The lawsuit accuses the school of violating Title IX and being indifferent to all of the charges, and also adds that the school provided alcohol to recruits and underage students in an effort to show them a “good time”, and acted “with deliberate indifference to known sexual assaults so as to create a hostile sexual environment“.


There is so much frightening when reading through the actual lawsuit. Firstly, the assaults themselves. Anyone who’s not sickened reading about the assaults probably needs to go and see somebody. Secondly, the University of Tennessee itself: It basically covered up every single one of the assaults.
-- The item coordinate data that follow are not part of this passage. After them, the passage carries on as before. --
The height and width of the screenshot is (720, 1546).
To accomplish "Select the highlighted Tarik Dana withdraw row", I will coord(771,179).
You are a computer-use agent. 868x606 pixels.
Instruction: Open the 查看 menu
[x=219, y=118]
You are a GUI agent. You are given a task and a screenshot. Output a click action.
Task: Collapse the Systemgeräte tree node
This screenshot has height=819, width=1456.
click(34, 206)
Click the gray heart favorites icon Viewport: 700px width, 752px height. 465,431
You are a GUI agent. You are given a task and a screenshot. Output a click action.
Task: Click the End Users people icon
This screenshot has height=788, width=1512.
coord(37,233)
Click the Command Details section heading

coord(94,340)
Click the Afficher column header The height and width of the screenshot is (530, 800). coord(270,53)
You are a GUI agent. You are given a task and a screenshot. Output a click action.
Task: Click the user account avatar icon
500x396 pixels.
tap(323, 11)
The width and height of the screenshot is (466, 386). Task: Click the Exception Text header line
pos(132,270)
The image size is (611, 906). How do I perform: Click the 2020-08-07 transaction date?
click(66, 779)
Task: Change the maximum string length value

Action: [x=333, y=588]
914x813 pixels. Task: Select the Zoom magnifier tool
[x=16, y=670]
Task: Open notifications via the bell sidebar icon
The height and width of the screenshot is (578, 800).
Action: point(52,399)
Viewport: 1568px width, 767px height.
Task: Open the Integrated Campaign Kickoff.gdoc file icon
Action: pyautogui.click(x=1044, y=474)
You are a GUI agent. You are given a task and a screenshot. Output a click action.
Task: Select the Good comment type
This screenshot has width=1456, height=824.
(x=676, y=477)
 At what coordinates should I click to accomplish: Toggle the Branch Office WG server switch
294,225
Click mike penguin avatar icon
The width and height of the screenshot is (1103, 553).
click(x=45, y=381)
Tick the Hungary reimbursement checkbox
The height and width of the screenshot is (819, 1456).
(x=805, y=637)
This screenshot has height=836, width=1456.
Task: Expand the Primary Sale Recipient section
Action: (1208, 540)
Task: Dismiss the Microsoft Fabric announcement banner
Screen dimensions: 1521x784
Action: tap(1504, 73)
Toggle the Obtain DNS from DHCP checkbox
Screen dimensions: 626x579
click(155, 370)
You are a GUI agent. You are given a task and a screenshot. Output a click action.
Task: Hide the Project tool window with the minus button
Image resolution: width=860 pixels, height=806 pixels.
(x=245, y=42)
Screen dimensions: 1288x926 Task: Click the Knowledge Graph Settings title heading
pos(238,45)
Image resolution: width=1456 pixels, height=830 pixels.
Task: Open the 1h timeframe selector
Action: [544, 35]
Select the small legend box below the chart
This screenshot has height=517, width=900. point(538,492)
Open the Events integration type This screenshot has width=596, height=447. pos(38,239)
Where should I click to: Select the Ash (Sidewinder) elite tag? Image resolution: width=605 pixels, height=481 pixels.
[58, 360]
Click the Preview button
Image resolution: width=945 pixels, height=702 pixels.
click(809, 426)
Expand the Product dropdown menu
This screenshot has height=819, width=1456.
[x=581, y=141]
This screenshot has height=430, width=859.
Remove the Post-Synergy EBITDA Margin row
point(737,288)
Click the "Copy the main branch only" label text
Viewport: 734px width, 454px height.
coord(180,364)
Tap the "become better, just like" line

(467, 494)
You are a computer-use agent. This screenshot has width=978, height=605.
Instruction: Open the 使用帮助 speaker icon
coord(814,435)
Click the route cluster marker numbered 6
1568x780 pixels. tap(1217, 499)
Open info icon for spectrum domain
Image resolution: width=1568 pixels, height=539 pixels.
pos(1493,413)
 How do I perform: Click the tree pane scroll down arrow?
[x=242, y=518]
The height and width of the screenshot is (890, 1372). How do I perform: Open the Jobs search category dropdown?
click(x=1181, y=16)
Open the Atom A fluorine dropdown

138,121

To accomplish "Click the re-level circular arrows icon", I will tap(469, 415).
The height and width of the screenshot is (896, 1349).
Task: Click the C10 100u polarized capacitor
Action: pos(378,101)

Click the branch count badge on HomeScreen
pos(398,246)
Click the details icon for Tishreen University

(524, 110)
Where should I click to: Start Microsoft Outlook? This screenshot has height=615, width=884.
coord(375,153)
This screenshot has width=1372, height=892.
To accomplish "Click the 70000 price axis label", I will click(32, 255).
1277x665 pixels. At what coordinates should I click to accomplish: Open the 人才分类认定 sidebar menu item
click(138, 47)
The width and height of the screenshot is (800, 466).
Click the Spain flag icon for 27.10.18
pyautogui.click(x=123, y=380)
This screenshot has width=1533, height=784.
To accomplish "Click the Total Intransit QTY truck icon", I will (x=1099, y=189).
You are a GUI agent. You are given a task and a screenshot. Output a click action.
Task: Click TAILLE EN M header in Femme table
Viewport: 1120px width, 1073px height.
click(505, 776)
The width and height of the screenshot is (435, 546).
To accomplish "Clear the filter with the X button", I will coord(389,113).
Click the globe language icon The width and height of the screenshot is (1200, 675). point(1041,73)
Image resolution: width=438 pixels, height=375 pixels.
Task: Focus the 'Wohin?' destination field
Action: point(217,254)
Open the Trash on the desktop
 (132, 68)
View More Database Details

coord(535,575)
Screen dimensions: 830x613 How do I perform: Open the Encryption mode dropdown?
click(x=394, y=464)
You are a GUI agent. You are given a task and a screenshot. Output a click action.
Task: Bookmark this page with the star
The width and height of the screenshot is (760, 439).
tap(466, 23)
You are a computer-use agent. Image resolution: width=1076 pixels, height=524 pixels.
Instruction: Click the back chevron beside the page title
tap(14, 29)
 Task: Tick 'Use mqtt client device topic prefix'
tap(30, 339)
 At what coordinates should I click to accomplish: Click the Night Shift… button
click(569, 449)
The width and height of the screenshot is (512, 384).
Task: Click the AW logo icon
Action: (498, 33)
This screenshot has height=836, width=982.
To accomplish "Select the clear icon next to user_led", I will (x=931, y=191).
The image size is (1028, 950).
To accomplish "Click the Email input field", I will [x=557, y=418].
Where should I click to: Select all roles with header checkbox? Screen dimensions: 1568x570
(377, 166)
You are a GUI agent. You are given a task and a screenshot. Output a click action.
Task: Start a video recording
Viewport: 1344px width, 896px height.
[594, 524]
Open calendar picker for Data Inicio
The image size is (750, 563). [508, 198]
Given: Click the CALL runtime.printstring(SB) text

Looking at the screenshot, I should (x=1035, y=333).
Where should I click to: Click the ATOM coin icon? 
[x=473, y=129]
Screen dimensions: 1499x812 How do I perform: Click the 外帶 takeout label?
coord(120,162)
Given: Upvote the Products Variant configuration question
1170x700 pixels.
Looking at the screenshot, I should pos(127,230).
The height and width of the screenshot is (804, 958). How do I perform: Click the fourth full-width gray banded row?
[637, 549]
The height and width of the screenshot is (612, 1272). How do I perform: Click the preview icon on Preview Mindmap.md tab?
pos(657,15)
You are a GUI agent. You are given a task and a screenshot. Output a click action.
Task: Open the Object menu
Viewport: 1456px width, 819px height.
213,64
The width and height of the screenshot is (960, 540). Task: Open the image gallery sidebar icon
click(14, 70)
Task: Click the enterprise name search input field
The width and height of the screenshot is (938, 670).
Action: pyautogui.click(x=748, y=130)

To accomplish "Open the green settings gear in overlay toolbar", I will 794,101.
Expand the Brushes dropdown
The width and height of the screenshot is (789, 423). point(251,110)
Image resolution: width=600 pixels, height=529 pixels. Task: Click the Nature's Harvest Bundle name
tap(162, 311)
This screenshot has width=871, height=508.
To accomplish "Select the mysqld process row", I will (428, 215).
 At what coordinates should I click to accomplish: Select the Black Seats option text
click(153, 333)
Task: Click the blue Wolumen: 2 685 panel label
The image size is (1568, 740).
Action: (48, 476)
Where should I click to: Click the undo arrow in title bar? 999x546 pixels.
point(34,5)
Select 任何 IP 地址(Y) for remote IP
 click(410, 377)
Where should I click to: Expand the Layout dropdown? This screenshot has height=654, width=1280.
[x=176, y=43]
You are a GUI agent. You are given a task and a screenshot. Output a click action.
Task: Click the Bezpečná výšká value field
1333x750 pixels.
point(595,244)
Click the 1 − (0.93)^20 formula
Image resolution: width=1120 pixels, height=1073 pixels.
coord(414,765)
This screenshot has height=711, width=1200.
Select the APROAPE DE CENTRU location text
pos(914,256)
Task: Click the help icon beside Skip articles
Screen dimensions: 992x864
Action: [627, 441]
Unlike other programs like Georgia, UT let Jones and Paulk stay on campus, as well as AJ Johnson and Mike Williams. Mark Richt would have thrown them out. And the bit about the players getting their stories together before being interviewed? Are you ****ing kidding me? If this is true, we hope that this makes not only institutional change within the SEC, but in college football. And we hope that UT pays the victims a huge amount of money and bans itself from a bowl or two. Or three. Or four. Or five.